### About this exercise
Would you return every entry, exactly as it is written?
[Opening Data provided section]
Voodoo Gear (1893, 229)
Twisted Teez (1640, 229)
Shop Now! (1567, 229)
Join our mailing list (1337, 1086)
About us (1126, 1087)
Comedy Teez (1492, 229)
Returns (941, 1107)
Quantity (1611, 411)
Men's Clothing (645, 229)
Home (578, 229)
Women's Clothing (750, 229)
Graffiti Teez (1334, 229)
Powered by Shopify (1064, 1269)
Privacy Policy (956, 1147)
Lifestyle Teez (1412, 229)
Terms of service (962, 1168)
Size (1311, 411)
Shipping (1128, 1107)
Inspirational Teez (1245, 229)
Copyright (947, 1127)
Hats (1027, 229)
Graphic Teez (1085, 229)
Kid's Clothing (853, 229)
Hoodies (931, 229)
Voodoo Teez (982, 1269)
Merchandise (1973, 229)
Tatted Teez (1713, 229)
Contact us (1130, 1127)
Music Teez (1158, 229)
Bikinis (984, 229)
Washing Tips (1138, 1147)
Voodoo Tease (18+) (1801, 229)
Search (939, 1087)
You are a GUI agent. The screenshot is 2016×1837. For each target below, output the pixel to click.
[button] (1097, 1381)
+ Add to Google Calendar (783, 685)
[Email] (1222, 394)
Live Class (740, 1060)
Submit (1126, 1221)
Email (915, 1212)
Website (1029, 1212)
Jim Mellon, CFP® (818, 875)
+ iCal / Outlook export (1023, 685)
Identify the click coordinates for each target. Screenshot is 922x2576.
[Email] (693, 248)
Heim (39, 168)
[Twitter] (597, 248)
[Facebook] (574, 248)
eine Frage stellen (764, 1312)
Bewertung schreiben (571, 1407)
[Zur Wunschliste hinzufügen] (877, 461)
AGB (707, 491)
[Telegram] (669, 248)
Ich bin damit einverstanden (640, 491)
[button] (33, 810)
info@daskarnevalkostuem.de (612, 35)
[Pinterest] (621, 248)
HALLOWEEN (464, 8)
[Closing Data provided section]
### Exercise result
Voodoo Gear (1893, 229)
Twisted Teez (1640, 229)
Shop Now! (1567, 229)
Join our mailing list (1337, 1086)
About us (1126, 1087)
Comedy Teez (1492, 229)
Returns (941, 1107)
Quantity (1611, 411)
Men's Clothing (645, 229)
Home (578, 229)
Women's Clothing (750, 229)
Graffiti Teez (1334, 229)
Powered by Shopify (1064, 1269)
Privacy Policy (956, 1147)
Lifestyle Teez (1412, 229)
Terms of service (962, 1168)
Size (1311, 411)
Shipping (1128, 1107)
Inspirational Teez (1245, 229)
Copyright (947, 1127)
Hats (1027, 229)
Graphic Teez (1085, 229)
Kid's Clothing (853, 229)
Hoodies (931, 229)
Voodoo Teez (982, 1269)
Merchandise (1973, 229)
Tatted Teez (1713, 229)
Contact us (1130, 1127)
Music Teez (1158, 229)
Bikinis (984, 229)
Washing Tips (1138, 1147)
Voodoo Tease (18+) (1801, 229)
Search (939, 1087)
You are a GUI agent. The screenshot is 2016×1837. For each target below, output the pixel to click.
[button] (1097, 1381)
+ Add to Google Calendar (783, 685)
[Email] (1222, 394)
Live Class (740, 1060)
Submit (1126, 1221)
Email (915, 1212)
Website (1029, 1212)
Jim Mellon, CFP® (818, 875)
+ iCal / Outlook export (1023, 685)
Identify the click coordinates for each target. Screenshot is 922x2576.
[Email] (693, 248)
Heim (39, 168)
[Twitter] (597, 248)
[Facebook] (574, 248)
eine Frage stellen (764, 1312)
Bewertung schreiben (571, 1407)
[Zur Wunschliste hinzufügen] (877, 461)
AGB (707, 491)
[Telegram] (669, 248)
Ich bin damit einverstanden (640, 491)
[button] (33, 810)
info@daskarnevalkostuem.de (612, 35)
[Pinterest] (621, 248)
HALLOWEEN (464, 8)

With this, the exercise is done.